[Activity] Pictures are to be left out; every line from the one that holds "Task: Edit dolphin-mistral:latest" to the end of the data is to be retyped exactly.

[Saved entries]
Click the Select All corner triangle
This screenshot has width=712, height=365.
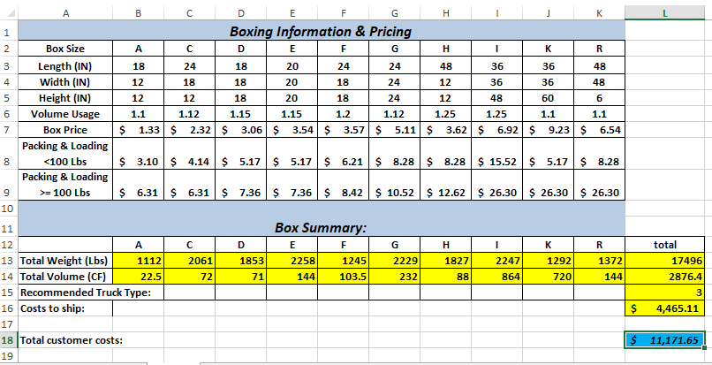point(11,13)
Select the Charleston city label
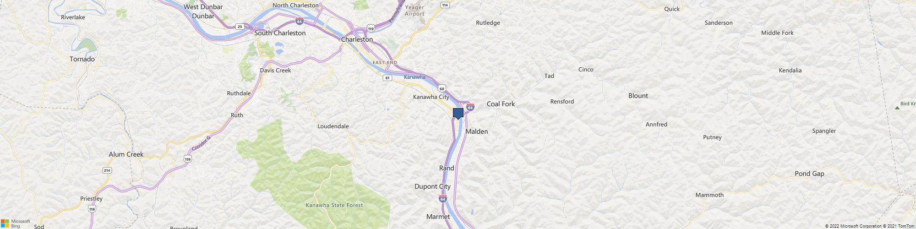 (x=357, y=40)
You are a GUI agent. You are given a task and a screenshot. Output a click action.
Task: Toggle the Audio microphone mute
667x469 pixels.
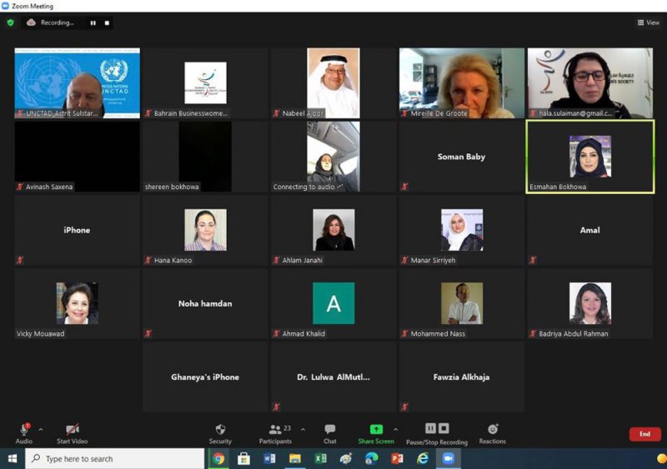click(x=24, y=430)
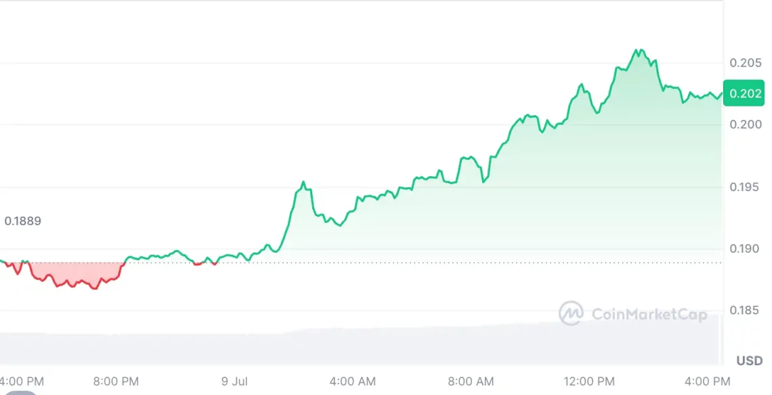The image size is (772, 395).
Task: Click the CoinMarketCap logo icon
Action: pyautogui.click(x=571, y=314)
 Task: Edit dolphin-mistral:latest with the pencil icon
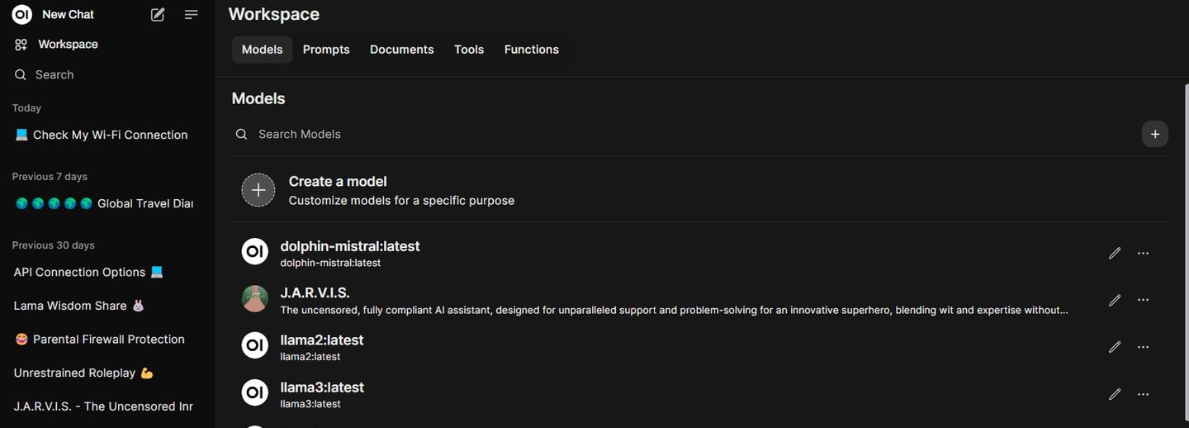pos(1115,254)
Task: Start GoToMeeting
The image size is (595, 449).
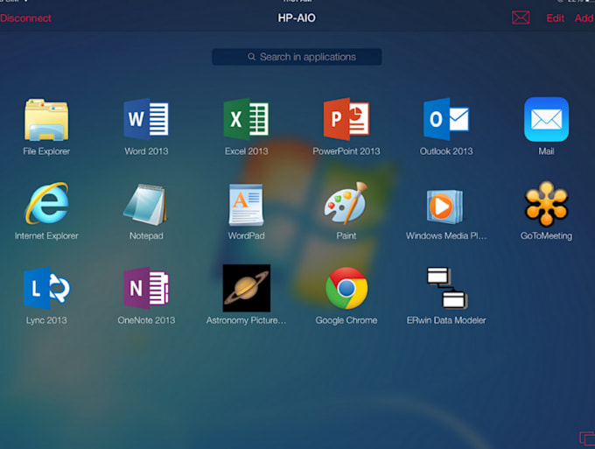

[Task response]
 Task: Edit dolphin-mistral:latest with the pencil icon
pos(1115,254)
Task: Start GoToMeeting
The image size is (595, 449).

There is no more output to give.